● **Aim**:
Reproduce the passage of the Unicode text word for word, starting at "To standardize the" and ending at "and Java software.".

● **Source**:
•••
Unicode
From MobileRead
Unicode (and the parallel ISO 10646 standard) defines the character set necessary for efficiently processing text in any language and for maintaining text data integrity. In addition to global character coverage, the Unicode standard is unique among character set standards because it also defines data and algorithms for efficient and consistent text processing.
To standardize the implementation there is a defined ICU, International Components for Unicode. The ICU is a mature, widely used set of C/C++ and Java libraries providing Unicode and Globalization support for software applications. ICU is widely portable and gives applications the same results on all platforms and between C/C++ and Java software.
Contents |
[edit] History
Unicode was developed as a single-coded character set that contains support for all languages in the world. The first version of Unicode used 16-bit numbers, which allowed for encoding 65,536 characters without complicated multibyte schemes. With the inclusion of more characters, and following implementation needs of many different platforms, Unicode was extended to allow more than one million characters. Several other encoding schemes were added. This introduced more complexity into the Unicode standard, but far less than managing a large number of different encodings.
Starting with Unicode 2.0 (published in 1996), the Unicode standard began assigning numbers from 0 to 10FFFF16, which requires 21 bits but does not use them completely. This gives more than enough room for all written languages in the world. The original repertoire covered all major languages commonly used in computing. Unicode continues to grow, and it includes more scripts.
[edit] Design of Unicode
The design of Unicode differs in several ways from traditional character sets and encoding schemes:
- Its repertoire enables users to include text efficiently in almost all languages within a single document.
- It can be encoded in a byte-based way with one or more bytes per character, but the default encoding scheme uses 16-bit units that allow much simpler processing for all common characters.
•••
● **Data entries**:
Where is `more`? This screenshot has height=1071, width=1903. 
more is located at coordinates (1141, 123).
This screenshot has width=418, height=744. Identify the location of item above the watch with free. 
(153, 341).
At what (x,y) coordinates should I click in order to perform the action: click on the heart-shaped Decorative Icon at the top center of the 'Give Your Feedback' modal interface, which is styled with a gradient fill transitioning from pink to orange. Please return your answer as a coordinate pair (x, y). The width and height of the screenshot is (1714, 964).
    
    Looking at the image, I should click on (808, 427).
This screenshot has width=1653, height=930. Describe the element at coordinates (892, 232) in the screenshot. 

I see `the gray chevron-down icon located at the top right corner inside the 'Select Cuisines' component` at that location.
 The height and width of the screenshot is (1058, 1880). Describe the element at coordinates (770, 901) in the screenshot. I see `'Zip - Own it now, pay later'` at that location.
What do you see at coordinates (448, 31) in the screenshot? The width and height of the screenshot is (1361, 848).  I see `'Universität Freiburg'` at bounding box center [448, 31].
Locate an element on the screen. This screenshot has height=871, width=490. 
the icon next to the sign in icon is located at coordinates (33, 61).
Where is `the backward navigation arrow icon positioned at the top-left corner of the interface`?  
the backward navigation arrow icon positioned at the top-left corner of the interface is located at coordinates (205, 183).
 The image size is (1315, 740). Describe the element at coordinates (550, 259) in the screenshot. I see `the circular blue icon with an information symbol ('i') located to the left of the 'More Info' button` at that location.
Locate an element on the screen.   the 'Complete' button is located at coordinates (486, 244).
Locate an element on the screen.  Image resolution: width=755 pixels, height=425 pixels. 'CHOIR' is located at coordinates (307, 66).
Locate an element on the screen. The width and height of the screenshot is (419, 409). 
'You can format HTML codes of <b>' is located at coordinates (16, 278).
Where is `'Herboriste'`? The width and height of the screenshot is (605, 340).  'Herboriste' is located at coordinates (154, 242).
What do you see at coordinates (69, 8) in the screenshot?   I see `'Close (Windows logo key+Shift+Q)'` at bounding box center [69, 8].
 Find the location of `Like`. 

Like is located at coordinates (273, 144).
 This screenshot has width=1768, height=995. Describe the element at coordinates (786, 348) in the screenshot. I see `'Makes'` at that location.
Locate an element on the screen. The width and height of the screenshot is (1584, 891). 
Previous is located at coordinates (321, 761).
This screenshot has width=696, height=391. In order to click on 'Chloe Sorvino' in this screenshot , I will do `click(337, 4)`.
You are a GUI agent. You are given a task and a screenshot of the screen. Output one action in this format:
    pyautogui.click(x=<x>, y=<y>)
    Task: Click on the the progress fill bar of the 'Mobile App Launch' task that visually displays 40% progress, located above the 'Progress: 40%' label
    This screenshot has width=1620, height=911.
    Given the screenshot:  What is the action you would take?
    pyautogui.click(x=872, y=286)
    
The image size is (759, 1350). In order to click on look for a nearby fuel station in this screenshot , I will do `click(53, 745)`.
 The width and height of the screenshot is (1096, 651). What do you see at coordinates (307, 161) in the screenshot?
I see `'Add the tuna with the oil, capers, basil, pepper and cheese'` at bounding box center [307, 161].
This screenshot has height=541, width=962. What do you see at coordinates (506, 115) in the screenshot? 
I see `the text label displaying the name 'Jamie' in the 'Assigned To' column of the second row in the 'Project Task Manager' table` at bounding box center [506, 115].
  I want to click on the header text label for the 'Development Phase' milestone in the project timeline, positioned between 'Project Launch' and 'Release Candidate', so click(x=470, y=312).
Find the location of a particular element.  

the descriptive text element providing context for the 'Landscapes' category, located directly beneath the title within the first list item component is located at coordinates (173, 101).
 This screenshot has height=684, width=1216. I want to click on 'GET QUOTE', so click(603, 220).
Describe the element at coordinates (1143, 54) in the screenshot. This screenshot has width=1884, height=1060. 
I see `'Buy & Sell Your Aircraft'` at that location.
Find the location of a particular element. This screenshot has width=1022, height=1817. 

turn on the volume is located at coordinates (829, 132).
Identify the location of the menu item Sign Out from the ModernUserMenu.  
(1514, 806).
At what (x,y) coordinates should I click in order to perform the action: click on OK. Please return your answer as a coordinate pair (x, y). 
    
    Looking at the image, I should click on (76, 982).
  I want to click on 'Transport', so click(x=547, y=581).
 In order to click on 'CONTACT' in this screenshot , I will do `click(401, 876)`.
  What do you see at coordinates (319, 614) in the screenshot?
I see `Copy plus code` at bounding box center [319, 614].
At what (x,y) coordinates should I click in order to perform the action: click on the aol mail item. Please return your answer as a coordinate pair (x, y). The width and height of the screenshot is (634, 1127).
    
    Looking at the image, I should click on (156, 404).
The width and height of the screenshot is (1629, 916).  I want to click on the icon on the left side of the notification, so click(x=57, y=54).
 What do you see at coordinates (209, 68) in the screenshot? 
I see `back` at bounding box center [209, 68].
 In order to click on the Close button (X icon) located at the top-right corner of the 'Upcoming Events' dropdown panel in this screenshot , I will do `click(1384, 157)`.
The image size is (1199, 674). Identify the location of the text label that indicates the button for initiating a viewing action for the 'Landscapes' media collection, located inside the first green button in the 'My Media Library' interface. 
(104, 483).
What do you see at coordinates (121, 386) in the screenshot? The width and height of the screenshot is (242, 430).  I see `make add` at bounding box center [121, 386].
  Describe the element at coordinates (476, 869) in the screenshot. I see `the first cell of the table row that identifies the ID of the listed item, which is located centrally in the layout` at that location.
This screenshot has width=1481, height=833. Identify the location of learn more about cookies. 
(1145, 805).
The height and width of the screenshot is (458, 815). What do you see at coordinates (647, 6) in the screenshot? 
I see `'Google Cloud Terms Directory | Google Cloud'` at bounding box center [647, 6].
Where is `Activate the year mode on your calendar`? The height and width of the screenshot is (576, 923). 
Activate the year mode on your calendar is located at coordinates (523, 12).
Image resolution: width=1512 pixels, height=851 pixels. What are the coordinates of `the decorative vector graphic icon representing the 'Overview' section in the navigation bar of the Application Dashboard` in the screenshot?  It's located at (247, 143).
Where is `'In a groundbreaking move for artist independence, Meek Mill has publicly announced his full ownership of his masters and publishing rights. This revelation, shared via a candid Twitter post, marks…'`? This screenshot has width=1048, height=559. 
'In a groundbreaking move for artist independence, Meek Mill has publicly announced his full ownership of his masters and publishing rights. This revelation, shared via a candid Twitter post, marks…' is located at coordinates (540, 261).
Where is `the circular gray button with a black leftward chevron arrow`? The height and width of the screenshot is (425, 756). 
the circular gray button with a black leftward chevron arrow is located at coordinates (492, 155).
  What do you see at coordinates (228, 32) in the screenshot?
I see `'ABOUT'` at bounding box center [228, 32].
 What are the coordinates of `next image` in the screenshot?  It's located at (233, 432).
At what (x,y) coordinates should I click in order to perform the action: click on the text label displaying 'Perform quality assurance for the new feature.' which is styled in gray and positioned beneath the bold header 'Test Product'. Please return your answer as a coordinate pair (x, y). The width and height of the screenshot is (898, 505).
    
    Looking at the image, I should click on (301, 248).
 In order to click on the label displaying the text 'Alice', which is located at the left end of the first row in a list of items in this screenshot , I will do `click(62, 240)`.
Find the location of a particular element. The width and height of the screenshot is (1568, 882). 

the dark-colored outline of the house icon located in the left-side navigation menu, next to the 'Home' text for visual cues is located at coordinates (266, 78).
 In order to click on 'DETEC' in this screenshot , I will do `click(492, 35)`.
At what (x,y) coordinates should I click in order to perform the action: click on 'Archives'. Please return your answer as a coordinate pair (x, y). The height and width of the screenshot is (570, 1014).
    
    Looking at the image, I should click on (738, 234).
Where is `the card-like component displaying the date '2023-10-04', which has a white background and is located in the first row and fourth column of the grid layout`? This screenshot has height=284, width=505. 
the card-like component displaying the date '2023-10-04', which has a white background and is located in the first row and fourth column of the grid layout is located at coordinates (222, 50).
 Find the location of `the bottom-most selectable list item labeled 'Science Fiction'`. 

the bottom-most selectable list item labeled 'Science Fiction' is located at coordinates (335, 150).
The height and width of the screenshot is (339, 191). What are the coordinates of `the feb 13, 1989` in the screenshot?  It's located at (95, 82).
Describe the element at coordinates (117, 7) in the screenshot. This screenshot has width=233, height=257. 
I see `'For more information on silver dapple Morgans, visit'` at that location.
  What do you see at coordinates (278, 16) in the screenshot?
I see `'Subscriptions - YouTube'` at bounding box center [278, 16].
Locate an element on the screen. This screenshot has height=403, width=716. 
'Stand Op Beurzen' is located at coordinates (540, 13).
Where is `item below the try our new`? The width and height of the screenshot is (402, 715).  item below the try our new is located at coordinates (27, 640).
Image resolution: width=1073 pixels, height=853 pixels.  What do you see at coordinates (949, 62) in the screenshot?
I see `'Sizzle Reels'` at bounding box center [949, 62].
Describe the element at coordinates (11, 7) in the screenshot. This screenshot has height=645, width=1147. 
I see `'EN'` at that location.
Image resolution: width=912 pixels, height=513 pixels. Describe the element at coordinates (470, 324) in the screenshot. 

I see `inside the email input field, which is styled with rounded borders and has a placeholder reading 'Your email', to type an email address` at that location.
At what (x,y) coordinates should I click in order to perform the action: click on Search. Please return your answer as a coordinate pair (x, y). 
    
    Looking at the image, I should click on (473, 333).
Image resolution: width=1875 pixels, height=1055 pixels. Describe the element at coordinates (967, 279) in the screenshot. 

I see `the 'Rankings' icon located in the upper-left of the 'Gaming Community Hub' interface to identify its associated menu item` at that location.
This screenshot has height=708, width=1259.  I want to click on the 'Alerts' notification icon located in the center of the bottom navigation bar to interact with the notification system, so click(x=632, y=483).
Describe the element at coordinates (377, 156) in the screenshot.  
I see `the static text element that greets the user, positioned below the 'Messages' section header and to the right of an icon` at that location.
•••
● **Answer to this problem**:
To standardize the implementation there is a defined ICU, International Components for Unicode. The ICU is a mature, widely used set of C/C++ and Java libraries providing Unicode and Globalization support for software applications. ICU is widely portable and gives applications the same results on all platforms and between C/C++ and Java software.